Source extract:
┌──
Exeposé News Issue 634, Page 3 (5 February 2015) and Exeposé News online (8 February 2015)
– 27% increase in demand last term
– Students still face six week waits for treatment
– CBT waiting lists exceed six week ‘cap’
A year after Exeposé reported excessively long waits at the University’s Wellbeing Centre, concerns remain that mental health support is worryingly inadequate, both at the University – where demand has risen by 27 per cent in one term – and in Exeter itself.
In January 2014, Exeposé revealed the Wellbeing Centre had received emergency funding following dramatic increases in demand. Two new staff members were employed and services were reconfigured to try and meet students’ needs.
However, demand has continued to rise – and last term the centre was forced to close its referral list for Cognitive Behavioural Therapy, after waiting times exceeded the ‘cap’ of four to six weeks. While the list is now reopened, students can still expect waits of up to four weeks for an initial appointment.
Since last year, the Wellbeing Centre has increased use of Single Session Interventions (SSIs) as an “alternative to a longer wait for a series of appoint-ments.” For urgent support, on-the-day ‘drop in’ sessions have been introduced, alongside a telephone ‘triage’ providing “immediate advice.”
Students have praised the support currently offered. Describing the services as “vastly superior compared to my previous university,” one student said: “I have really felt that most of the staff and my lecturers are on my side.”
Another student described his four weeks of CBT as “well laid-out,” saying that he “discussed things properly and it wasn’t a waste of time,” while a student who waited around two weeks for a one-off session last term said the service was “really helpful, prompt and easy to get hold of.”
However, as waiting times for ongoing treatment remain high, concerns have been raised that not enough has been done in the past year.
└──
Activity:
In the Wellbeing Centre article, which referral list did the centre close last term, and why?

Data section:
┌──
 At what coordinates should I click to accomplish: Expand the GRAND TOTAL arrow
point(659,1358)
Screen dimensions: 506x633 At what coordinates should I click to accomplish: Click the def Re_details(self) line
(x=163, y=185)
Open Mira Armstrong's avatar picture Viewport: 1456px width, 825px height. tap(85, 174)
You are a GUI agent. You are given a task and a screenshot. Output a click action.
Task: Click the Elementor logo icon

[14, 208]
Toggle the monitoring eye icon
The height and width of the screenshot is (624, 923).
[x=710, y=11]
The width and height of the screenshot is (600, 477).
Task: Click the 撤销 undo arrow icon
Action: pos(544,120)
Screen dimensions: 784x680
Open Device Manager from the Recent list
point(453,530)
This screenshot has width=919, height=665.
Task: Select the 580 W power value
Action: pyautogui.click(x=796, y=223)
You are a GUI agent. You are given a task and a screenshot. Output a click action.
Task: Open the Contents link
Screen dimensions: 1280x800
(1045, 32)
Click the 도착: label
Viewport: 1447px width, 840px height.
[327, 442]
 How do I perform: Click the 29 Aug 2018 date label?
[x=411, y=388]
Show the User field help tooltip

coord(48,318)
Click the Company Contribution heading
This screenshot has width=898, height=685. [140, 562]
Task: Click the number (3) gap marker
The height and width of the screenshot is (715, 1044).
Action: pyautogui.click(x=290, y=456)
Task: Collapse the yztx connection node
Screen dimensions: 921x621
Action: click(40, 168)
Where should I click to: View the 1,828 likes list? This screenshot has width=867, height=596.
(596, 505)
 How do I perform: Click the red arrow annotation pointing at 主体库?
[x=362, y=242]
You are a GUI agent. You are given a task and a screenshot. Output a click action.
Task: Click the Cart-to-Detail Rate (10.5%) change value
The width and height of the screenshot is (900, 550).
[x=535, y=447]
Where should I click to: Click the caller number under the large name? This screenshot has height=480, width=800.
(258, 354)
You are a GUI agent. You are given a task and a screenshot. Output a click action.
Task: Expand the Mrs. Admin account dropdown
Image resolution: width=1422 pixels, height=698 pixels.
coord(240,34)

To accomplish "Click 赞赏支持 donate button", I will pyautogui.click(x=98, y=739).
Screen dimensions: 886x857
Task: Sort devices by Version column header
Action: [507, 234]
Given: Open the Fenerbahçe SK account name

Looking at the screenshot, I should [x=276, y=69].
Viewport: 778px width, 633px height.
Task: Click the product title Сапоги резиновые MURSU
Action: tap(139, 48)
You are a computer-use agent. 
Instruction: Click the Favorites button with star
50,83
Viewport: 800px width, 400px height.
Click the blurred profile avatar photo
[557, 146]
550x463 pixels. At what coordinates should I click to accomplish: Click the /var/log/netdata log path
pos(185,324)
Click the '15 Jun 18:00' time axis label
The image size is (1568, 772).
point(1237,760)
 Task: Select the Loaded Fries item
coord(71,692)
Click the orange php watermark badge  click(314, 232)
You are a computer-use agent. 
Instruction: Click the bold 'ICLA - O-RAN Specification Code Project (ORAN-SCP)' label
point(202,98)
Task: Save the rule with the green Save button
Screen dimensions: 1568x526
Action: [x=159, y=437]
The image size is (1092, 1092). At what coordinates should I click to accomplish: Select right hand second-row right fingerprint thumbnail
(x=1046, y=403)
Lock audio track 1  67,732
└──
Task solution:
It closed its referral list for Cognitive Behavioural Therapy after waiting times exceeded the "cap" of four to six weeks.